A few days later, we follow a flock of fishing dhows back through time and into Suakin, on the coast of Sudan: no electricity, no roads, no radio, no television. Just a market, a mosque, and some simple dwellings.
The first person I see is carrying a sword. Using pantomime, I convey to him that I want to buy one, and maybe a knife, too. Soon, groups of strangers are dashing up to show me their swords. By the following day, everywhere we go, we’re met with groups of young men rushing toward us with swords drawn.
It takes awhile to stop flinching, but we manage.
The villagers don’t know where we’re from, nor do they care. They sell us bread, fruits, and shriveled vegetables. We drink coffee together. They are poorer than dirt because they don’t have dirt, only non-fertile sand. Still, they survive, smile, laugh, and die.

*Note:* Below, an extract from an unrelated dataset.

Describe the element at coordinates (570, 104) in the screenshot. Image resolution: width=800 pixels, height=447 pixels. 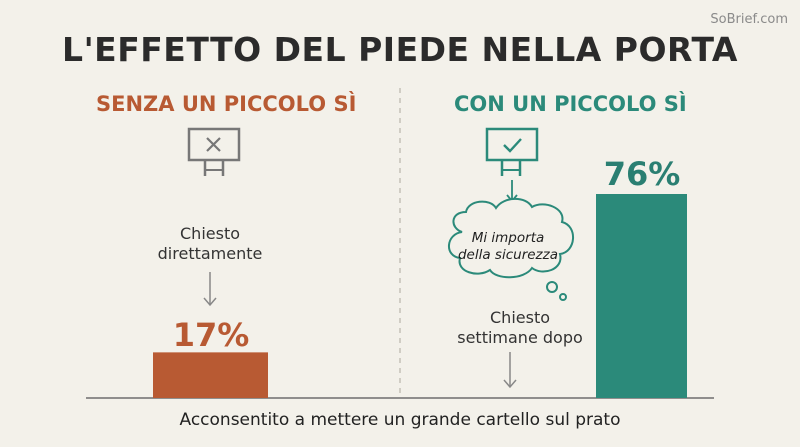
I see `right-panel-heading: CON UN PICCOLO SÌ` at that location.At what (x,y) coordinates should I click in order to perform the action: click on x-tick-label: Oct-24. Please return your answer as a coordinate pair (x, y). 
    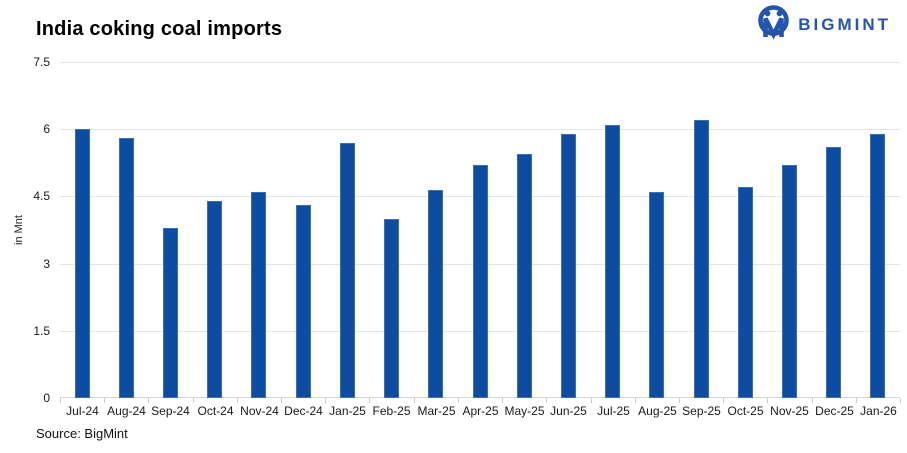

One day, a young boy is kicked in the stomach by an animal in the market. He’s silent. He’s scared. He’s bleeding from the mouth. They rush him away on a cart drawn by a donkey. Later, I ask if they got him to a hospital in time. “Yes,” someone says sadly. “We got him home to his parents before he died.”
Life and death are hard in Sudan.
We spend a couple of weeks there and are the toast of the town. Swords in the hands of dark, turbaned men flash above our heads constantly. The local equivalent of a mayor tells us—I think—to keep an eye out for the landmark signs that, evidently, point out things of interest to the visiting tourist. Once we see one such sign up close, however, we realize we’ve misunderstood him. The signs don’t advertise landmarks—they warn of landmines!
Not all the fruits of Sudan are sweet.
The forceful northwest wind takes on a personality. We struggle against it. We claw. We power. We tack. Any progress is good. Sometimes we’re beaten back. Other times, we barely manage to maintain our place.
Yes, the nor’west wind is our enemy. We leave the safe harbor at 0200 and inch our way northward until 1000, when we seek the protection of the next marsa. Weeks go by. We measure our progress in miles, meters, and, eventually, inches. Finally the Red Sea is astern, and we begin tacking up the Gulf of Suez, playing the lifts, hiding from the currents, sneaking along the frothing reef edge. We forget all about our ultimate destination. We chip away at it; we take what we can. Our latitude increases. It gets colder.
We arrive at the modern port town at Suez. Supposedly, we’re in civilization again, but this characterization seems completely wrong to us. We’re surrounded by greedy jackals. We miss our warm, wonderful Suakin friends.
Our agent conspires with the measurer to overcharge us, then generously knocks off a few dollars when we loudly complain. We’re supposed to thank him. Everyone—every single person, employed or just laying about—at the Suez Yacht Club demands baksheesh—in addition to the ridiculously high dockage fees.
Egypt is surreal. I’m walking across a desert and a policemen approaches me on a camel. We stop. He dismounts, approaches, puts out his hand, and demands baksheesh. I angrily demand to know why he even thinks I’d give him money. He shrugs. This is how it is, he seems to say. I shake my head negatively, with vehemence, and stalk away.
The canal itself is a boring 100-mile-long drainage ditch. There’s not even a lock to go through to allow you to pretend all the abuse was worth it.
But we did it. We’re goal-oriented sailors. Some voyages are better than others, and the Red Sea, we learned, is a bittersweet ride.
With the rest of our lives before us, Carolyn hoisted the mainsail and we were roaring along under sail again. We were free of the land sharks. The Mediterranean Sea lay at our feet. I hooked up the Monitor self-steering gear, then Carolyn and I met in the middle of the boat on the starboard side for a much-needed hug.
“What do you hear?” I asked Carolyn after we’d kissed.
“The pitter-patter of tiny feet!” she said with a giggle.
Cap’n Fatty and Carolyn Goodlander are presently dividing their time between their boat in Turkey and their new grandchild in Amsterdam.